Date: Thu, 18 Feb 1999 08:59:06 +0100
From: "Gatherer, D. (Derek)" <D.Gatherer@organon.nhe.akzonobel.nl>
Subject: RE: Group Selection
To: "'memetics@mmu.ac.uk'" <memetics@mmu.ac.uk>
>Do we not have a confusion over Wislons here - genetic leash
E.O Wilson
>(Consilience/Sociobiology) and D.S. Wilson (group Selectionism
- Unto
>Others)?
Yep, sorry!
>Whilst D.S. Wilson's sociobiology may be softer than Alexander
- I do not
>think this is necessarily the case for E.O. Wilson.
I think it is, if you compare EO Wilson's 'On Human Nature' with
Alexander's 'Darwinism and Human Affairs'
>What I get out of
>Alexander is the genetic equivalent to the memetic stance - he
wants to
>interpret non-rational human behaviour not from folk psychology
but from an
>inclusive evolutionary fitness heuristic. I, of course, like
this very much
>and think it is useful.
I agree, but I just worry a little, as an (ex-)molecular geneticist, I
feel (felt) that sociobiologists (type I or classic sociobiologists)
required a picture of the relationship between genotype and phenotype
which doesn't quite square with molecular genetics. I said this before
once, and was taken to be saying that sociobiology is rubbish, and that
isn't what I am saying (I'll make that clear at least). It's just that
sociobiologists are usually either zoologists or classic population
biologists who treat genes as abstractions which underlie phenotype,
sometimes without regard to what is actually known about the molecular
genetics of the phenotypes they are discussing. About 60% of human
genes are now cloned if you include ESTs, STSs etc, so the onus is on
sociobiologists, if they want to postulate 'genes for x', to be precise
about which genes they are referring to and exactly what the
cause-effect relationship is that they are postulating. Within 5 years
we'll have all 85000 human genes, so then the chips really will be down.

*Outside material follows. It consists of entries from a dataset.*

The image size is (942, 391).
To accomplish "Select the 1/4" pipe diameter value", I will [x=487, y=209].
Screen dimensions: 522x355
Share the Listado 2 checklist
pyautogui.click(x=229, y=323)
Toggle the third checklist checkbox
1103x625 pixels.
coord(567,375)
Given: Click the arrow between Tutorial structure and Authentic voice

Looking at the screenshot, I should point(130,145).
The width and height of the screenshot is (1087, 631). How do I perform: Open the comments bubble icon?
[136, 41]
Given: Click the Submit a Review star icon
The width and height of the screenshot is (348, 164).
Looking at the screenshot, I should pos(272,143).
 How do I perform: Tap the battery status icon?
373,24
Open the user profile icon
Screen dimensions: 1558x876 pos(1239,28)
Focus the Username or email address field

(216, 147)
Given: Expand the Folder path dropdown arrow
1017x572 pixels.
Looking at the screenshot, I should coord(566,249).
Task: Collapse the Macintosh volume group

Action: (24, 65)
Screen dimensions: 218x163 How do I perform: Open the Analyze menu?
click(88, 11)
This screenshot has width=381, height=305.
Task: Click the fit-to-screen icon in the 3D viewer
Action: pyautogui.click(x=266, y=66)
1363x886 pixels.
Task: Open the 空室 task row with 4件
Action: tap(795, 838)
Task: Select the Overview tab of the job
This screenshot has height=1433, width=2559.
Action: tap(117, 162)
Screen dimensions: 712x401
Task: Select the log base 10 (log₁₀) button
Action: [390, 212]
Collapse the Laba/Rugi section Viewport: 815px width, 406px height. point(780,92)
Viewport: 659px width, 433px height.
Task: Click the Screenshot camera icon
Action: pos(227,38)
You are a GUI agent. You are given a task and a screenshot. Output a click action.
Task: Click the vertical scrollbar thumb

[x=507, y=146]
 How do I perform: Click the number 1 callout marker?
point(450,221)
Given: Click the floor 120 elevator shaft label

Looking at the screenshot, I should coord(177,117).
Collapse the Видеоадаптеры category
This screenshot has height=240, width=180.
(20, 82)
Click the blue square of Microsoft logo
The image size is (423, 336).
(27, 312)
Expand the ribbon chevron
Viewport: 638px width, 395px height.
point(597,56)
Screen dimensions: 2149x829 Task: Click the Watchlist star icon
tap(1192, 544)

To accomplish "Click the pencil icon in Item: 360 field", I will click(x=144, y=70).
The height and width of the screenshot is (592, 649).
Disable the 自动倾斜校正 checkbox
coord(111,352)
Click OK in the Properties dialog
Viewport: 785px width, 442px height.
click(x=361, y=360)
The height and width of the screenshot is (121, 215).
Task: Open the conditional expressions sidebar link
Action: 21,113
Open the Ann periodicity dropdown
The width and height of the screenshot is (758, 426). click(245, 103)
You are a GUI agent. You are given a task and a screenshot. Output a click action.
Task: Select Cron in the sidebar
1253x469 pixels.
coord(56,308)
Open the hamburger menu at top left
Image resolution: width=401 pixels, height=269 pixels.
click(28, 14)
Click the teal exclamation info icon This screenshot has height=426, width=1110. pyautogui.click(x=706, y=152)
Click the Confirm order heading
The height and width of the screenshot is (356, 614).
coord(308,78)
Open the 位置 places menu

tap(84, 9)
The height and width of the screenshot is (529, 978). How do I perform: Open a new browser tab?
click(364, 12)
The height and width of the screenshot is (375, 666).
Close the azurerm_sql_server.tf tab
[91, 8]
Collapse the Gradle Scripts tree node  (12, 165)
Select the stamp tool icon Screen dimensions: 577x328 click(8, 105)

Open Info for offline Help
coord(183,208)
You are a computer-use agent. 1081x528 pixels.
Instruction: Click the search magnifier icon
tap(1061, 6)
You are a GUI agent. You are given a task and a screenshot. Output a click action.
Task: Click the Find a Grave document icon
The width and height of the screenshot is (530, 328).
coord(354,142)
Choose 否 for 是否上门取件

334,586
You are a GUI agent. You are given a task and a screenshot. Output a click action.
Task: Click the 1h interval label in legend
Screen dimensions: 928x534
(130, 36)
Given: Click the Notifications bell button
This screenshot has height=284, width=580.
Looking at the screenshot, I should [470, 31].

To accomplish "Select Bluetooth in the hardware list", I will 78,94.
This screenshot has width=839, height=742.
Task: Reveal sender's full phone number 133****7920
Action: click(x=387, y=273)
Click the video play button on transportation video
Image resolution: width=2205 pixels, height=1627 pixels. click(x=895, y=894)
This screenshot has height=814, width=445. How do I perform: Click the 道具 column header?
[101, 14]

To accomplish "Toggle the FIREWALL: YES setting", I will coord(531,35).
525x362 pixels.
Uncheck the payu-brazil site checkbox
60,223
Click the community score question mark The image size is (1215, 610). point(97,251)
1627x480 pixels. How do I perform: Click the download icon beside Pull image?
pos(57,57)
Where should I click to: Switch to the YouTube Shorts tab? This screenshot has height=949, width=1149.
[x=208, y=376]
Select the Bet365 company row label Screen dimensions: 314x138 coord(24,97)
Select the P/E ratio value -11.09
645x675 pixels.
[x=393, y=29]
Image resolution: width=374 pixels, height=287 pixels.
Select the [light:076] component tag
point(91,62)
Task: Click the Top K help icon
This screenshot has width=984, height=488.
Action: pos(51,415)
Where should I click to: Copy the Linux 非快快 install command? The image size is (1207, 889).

To a certain extent, one might argue that the gulf between sociobiology
and genomics is rather like the gulf between memetics and neurobiology.
But genomics is a far more advanced science than neurobiology, so
hand-waving is less permissible.
But I do like sociobiology as an intellectual exercise, and I appreciate
that some of its ideas may well turn out to be correct. I just prefer
to reserve judgement for the moment.